[Stored items]
====================

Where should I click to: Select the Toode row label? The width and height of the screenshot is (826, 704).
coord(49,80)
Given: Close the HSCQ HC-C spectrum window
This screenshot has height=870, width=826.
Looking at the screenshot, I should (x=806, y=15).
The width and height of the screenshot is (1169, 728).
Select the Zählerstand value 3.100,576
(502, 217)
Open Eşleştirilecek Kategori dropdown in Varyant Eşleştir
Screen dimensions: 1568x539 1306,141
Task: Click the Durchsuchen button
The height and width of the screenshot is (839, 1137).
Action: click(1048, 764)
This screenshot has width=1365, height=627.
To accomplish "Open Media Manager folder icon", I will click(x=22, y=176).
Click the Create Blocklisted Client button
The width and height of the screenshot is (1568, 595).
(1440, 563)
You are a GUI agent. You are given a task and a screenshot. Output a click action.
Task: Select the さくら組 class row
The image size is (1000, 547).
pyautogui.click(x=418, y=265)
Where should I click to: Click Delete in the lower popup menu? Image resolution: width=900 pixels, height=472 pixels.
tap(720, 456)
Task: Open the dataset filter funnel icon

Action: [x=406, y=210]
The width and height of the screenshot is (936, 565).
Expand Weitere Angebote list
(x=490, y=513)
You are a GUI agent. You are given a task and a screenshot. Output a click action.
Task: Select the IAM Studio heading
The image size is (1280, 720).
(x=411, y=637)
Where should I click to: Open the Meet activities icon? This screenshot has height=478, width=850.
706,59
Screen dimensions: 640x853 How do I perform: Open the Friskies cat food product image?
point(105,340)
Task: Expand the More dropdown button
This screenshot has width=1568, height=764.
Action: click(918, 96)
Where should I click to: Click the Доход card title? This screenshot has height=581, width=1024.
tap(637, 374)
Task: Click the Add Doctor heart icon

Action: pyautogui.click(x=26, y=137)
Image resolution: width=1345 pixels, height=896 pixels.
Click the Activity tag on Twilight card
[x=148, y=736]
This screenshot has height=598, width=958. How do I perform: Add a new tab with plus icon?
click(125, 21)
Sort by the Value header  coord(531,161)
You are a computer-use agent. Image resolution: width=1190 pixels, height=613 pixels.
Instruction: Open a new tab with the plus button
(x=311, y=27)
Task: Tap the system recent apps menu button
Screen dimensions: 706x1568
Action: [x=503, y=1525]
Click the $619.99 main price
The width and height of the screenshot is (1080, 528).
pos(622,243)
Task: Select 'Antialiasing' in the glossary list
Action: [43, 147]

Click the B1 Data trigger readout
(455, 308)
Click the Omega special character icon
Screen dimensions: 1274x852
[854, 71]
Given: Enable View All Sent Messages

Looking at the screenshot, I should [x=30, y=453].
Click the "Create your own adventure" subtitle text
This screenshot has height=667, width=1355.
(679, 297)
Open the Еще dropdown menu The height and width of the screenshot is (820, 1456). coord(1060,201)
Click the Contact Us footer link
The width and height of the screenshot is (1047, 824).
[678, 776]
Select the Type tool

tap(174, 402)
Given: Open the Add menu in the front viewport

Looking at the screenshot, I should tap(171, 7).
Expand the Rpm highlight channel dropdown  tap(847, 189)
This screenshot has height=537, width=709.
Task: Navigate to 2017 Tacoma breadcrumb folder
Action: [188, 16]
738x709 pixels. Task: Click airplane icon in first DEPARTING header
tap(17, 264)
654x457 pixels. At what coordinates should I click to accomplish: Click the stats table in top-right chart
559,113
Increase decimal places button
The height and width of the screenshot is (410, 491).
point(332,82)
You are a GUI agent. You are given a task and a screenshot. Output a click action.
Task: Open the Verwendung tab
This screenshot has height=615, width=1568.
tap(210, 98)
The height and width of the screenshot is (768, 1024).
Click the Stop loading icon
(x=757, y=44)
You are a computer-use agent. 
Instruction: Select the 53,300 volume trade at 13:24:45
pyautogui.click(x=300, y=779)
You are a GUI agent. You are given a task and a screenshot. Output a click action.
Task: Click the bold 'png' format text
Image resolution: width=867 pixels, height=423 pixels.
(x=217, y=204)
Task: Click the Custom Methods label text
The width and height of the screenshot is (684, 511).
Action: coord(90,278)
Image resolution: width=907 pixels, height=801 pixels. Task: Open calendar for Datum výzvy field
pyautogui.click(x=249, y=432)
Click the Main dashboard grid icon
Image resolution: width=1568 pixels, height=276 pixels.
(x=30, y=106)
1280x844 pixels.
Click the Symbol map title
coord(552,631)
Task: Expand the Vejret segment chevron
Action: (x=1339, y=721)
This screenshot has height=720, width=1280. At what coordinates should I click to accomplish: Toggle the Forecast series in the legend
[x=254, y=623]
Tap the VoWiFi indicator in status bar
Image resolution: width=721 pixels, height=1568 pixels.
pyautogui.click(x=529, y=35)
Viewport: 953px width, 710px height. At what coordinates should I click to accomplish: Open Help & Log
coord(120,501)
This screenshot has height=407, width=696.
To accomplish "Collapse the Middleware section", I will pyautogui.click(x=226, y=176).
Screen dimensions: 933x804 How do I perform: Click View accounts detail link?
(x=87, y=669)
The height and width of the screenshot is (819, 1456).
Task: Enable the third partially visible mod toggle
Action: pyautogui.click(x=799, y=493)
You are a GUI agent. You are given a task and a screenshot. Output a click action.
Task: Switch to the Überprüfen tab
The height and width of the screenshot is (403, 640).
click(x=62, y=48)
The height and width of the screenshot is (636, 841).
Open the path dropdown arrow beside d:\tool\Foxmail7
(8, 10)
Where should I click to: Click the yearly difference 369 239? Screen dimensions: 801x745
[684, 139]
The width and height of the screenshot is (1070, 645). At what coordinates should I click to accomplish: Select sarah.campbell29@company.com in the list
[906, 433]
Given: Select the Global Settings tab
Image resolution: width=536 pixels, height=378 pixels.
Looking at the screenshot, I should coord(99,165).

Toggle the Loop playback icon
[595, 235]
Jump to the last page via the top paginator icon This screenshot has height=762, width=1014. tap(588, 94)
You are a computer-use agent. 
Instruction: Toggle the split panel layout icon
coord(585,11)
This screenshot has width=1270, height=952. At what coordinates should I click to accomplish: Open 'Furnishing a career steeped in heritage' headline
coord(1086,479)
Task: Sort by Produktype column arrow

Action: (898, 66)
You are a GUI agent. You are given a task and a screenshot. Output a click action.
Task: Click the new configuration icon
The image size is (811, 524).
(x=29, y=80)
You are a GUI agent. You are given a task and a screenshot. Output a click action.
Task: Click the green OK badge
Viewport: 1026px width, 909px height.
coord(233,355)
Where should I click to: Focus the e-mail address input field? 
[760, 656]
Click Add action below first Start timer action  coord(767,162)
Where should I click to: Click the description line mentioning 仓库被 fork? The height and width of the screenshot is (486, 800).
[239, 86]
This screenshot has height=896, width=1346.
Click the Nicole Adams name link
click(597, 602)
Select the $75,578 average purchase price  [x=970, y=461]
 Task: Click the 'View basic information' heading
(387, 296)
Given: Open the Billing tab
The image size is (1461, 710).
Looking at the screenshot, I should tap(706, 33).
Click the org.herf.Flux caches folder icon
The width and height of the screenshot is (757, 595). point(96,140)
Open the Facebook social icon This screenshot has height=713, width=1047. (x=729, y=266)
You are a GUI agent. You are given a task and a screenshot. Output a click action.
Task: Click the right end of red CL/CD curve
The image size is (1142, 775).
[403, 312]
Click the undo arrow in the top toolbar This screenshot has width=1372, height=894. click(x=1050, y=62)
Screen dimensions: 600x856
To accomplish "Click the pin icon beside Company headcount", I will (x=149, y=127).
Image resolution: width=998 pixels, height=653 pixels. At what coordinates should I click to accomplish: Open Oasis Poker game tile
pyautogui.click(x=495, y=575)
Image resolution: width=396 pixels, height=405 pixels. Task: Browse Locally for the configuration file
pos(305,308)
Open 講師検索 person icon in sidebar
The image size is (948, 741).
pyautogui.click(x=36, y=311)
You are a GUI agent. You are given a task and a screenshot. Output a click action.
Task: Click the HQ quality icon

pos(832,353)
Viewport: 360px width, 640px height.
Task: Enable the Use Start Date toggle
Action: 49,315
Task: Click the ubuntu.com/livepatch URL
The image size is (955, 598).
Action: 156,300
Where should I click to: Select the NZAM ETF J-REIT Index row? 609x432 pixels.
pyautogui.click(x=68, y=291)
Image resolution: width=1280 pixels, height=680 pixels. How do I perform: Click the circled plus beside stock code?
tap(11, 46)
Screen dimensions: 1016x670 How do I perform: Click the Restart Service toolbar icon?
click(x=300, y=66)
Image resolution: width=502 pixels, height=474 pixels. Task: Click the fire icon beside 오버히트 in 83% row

====================

> **The task**: Above are the records; from them, give again exactly the lines from the one containing "Given: Enable View All Sent Messages" to the one containing "Click the Contact Us footer link", both lines included, and nothing more.

> **Result of this exercise**:
Given: Enable View All Sent Messages

Looking at the screenshot, I should [x=30, y=453].
Click the "Create your own adventure" subtitle text
This screenshot has height=667, width=1355.
(679, 297)
Open the Еще dropdown menu The height and width of the screenshot is (820, 1456). coord(1060,201)
Click the Contact Us footer link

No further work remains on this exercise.